(DATASET CONTENT Opens)

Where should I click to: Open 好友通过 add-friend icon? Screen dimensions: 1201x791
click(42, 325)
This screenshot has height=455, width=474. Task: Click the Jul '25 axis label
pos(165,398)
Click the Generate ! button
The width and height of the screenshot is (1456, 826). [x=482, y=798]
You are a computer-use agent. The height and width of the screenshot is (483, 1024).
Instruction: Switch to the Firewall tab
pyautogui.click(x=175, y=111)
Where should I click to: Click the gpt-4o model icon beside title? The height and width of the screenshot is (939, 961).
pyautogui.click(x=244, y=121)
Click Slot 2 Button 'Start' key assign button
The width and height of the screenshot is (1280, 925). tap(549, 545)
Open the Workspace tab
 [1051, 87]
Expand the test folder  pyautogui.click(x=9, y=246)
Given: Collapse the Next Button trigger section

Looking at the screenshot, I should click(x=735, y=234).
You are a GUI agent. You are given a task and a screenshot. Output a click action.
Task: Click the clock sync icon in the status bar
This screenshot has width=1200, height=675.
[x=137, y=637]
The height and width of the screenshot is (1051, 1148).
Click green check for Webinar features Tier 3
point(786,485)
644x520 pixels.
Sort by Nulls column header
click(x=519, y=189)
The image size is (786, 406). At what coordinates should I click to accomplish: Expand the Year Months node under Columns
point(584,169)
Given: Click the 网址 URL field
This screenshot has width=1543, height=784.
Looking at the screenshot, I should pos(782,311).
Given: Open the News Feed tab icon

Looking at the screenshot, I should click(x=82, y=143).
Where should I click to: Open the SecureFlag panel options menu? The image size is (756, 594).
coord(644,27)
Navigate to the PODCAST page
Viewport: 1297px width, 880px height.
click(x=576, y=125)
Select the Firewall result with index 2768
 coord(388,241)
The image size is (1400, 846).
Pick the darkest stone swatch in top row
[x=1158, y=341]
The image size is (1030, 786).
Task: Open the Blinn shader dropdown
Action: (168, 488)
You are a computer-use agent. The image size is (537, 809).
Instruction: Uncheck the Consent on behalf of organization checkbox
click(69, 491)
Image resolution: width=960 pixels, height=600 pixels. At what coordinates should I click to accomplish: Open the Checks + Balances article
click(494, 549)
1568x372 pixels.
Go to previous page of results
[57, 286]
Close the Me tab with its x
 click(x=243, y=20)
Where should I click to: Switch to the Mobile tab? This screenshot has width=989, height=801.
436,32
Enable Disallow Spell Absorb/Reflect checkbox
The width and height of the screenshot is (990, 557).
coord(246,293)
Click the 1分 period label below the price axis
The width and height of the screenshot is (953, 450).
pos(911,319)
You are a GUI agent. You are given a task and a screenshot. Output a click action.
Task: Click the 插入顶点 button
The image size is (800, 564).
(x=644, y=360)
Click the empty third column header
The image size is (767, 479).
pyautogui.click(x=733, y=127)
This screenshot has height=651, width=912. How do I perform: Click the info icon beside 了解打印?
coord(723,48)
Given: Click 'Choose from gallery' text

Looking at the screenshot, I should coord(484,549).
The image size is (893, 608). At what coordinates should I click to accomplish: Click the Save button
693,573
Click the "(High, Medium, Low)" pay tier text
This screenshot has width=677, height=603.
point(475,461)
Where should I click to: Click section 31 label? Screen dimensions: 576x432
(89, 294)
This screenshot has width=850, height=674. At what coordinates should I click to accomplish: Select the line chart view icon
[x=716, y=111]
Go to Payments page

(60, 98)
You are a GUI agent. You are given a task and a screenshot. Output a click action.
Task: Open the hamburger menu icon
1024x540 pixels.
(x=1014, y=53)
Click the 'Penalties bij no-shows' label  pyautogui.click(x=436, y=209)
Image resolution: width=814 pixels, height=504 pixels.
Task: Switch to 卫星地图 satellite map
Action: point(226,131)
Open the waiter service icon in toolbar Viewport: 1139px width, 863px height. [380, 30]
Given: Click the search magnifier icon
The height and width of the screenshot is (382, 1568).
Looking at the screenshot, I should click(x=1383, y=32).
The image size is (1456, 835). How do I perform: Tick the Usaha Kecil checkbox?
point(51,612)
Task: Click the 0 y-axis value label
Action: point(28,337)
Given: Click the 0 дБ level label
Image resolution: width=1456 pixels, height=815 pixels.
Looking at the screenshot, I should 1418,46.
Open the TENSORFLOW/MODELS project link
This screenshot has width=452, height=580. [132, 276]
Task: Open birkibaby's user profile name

(DATASET CONTENT Closes)

• PROBLEM TO SOLVE:
Identify the lines above with the word "computer". Copy them.

• TASK SOLUTION:
You are a computer-use agent. The height and width of the screenshot is (483, 1024).
You are a computer-use agent. The image size is (537, 809).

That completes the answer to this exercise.